Trade Ideas March 12, 2026

ONEOK: Buy the Yield, Hold the Growth - Tactical Swing into $95

Stable midstream cash flows, a 5% yield, and visible project-driven reacceleration make OKE a tactical long with asymmetric upside.

By Jordan Park OKE
ONEOK: Buy the Yield, Hold the Growth - Tactical Swing into $95
OKE

Oneok (OKE) offers a compelling mix of steady fee-based revenue, a near-5% yield, and valuation that still looks reasonable after recent gains. With multiple expansion projects coming online through 2028 and payout-backed free cash flow, a tactical long into $95 with a $79 stop captures both income and upside while keeping risk defined.

Key Points

  • Oneok combines a near-5% yield with fee-based cash flows and visible project-driven growth.
  • Valuation is reasonable: P/E ~15.8x, EV/EBITDA ~11.95x, market cap ~$54.0B.
  • Actionable trade: long at $85.50, target $95.00, stop $79.00, horizon mid term (45 trading days).
  • Main catalysts are project commissionings (Texas City Logistics, Eiger Express) and steady dividend execution.

Hook & thesis
Oneok (OKE) is one of the cleaner ways to own midstream exposure: roughly 90% fee-based earnings, a 4.8%+ dividend yield and a string of organic projects that should reaccelerate EBITDA growth into 2027-2028. The stock sits at $85.76 with a market cap of about $54.0 billion and a P/E near 15.8. That combination - visible cash flow, a yield that competes with fixed income, and reasonable valuation metrics - keeps the bullish thesis intact.

For traders and income-oriented investors alike, the near-term idea is straightforward: take a tactical long with clear risk control and a mid-term time frame to let project news and seasonal demand cycles play out.
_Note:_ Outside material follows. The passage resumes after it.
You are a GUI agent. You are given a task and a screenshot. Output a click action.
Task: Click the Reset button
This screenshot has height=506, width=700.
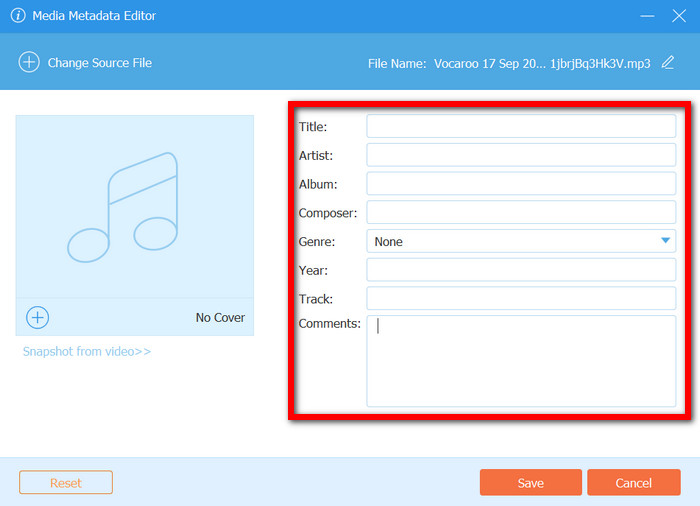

This is not a blind income trade; it’s a trade that pairs a dependable dividend with upside from rerating and project contribution.

What Oneok does and why it matters
Oneok operates three primary segments: Natural Gas Gathering & Processing, Natural Gas Liquids (NGLs) and Natural Gas Pipelines. The company gathers and processes gas in the Rocky Mountain and Mid-Continent basins, fractionates and stores NGLs (notably in Conway and Mont Belvieu market centers), and provides pipeline transportation and storage to end users. Those businesses are midstream staples: long-term contracts, take-or-pay features and fees that are relatively insulated from short-lived commodity-price swings.

The market should care because Oneok combines a high current yield with growth optionality. Management has guided for 3-4% annual dividend increases and is executing several organic projects that should lift fee-bearing capacity: the Texas City Logistics export terminal and the Eiger Express pipeline (both highlighted in company commentary). These projects are slated to come online between mid-2026 and mid-2028, providing tangible catalysts for cash flow acceleration and support for the payout.

What the numbers say

Metric Value
Current price $85.76
Market cap $54.01B
EPS (trailing) $5.39
P/E ~15.8x
EV $87.25B
EV/EBITDA ~11.95x
Free cash flow (last) $2.447B
Dividend yield ~4.8% (reported)
Debt / Equity ~1.48x
52-week range $64.02 - $103.64

Key takeaways from the numbers: Oneok generates meaningful free cash flow ($2.447B most recently) that covers a healthy yield near 5%. The business trades at mid-single-digit EV/EBITDA multiples relative to cyclical peers in pipeline infrastructure and a P/E of about 15.8x. Leverage is material (debt-to-equity ~1.48) but not extreme for the sector and sits alongside returns on equity of about 15.1% and return on assets of 5.1%, indicating decent capital efficiency.

Valuation framing
At $85.76, the stock trades below its 52-week high ($103.64) and above its 52-week low ($64.02). A P/E near 16x and EV/EBITDA ~12x are reasonable for a midstream name that is majority fee-based and growing capacity via projects. If Oneok’s expansion projects start contributing incremental EBITDA as planned, multiples could re-rate modestly higher; conversely, a slowdown in project timing or lower commodity-linked volumes would compress multiples.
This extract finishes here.